PROBLEM TO WORK ON –
Rewrite the lines below as a Markdown table with the columns "Row" and "Line," numbering each row and omitting any blank lines. Leave the pictures out of the table.

+ + + + + + +

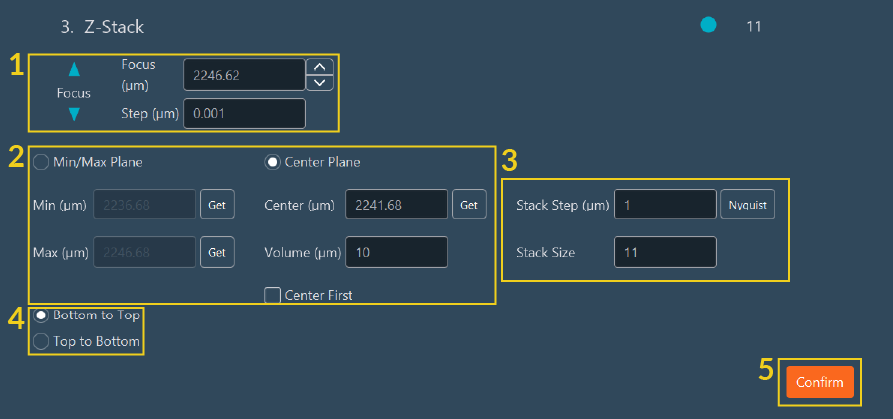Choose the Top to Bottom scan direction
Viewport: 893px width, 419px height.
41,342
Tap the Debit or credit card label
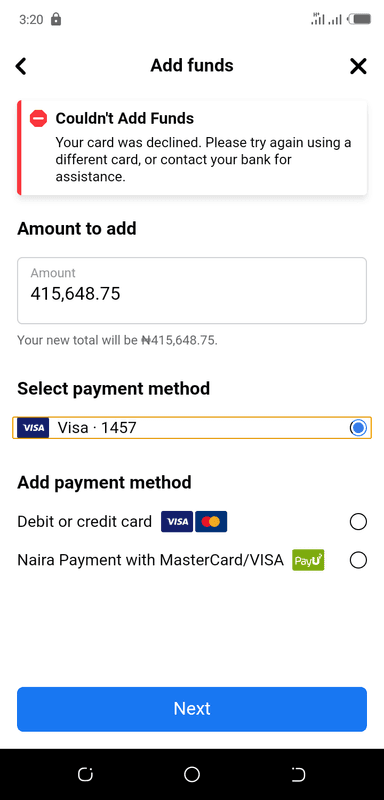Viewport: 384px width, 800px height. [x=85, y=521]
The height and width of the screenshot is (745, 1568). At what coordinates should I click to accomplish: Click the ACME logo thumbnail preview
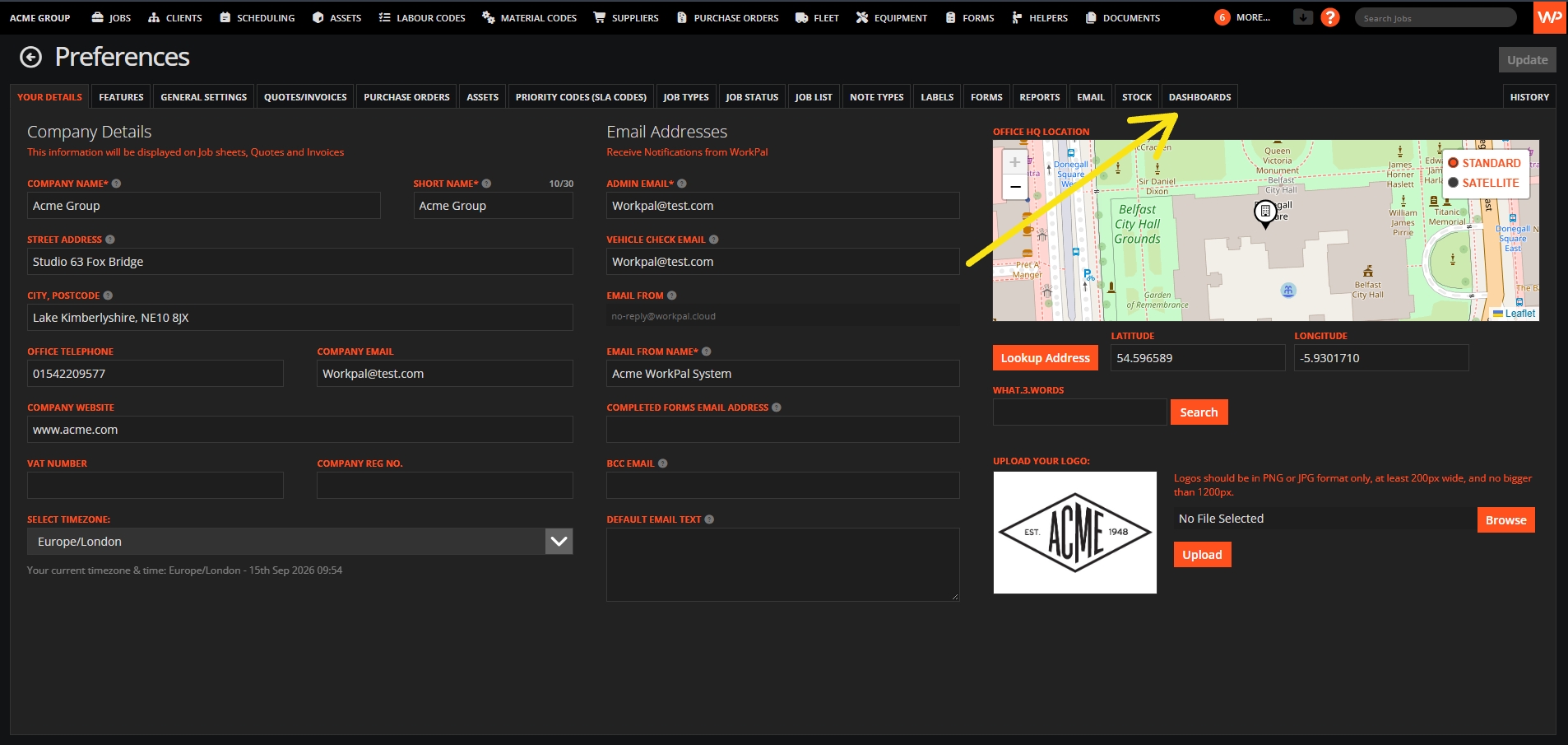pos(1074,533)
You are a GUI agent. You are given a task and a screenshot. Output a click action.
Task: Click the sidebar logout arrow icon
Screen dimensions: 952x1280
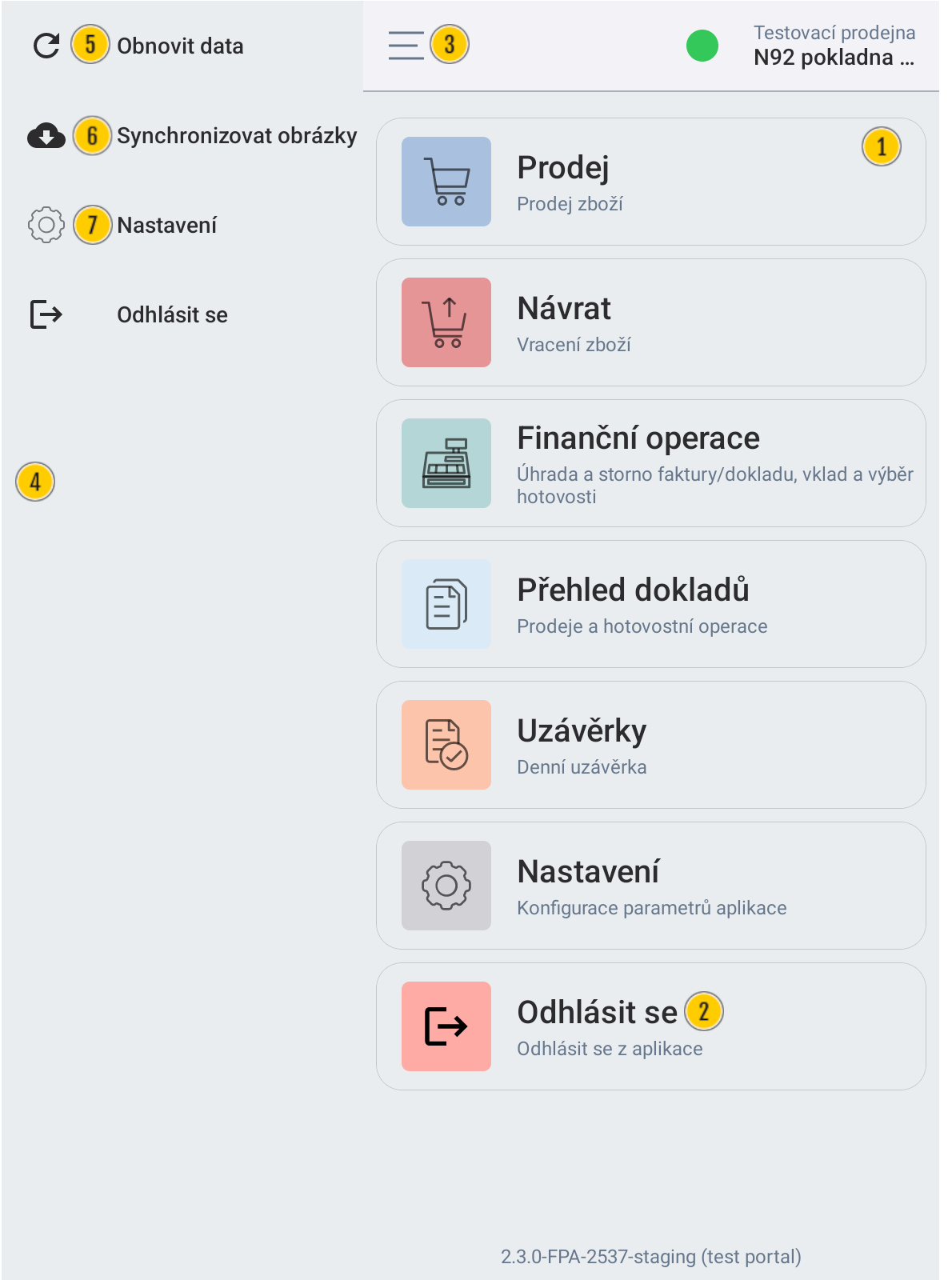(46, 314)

+ + + + + + +

WORKED ANSWER –
| Row | Line |
|---|---|
| 1 | Choose the Top to Bottom scan direction |
| 2 | Viewport: 893px width, 419px height. |
| 3 | 41,342 |
| 4 | Tap the Debit or credit card label |
| 5 | Viewport: 384px width, 800px height. [x=85, y=521] |
| 6 | The height and width of the screenshot is (745, 1568). At what coordinates should I click to accomplish: Click the ACME logo thumbnail preview |
| 7 | pos(1074,533) |
| 8 | You are a GUI agent. You are given a task and a screenshot. Output a click action. |
| 9 | Task: Click the sidebar logout arrow icon |
| 10 | Screen dimensions: 952x1280 |
| 11 | (46, 314) |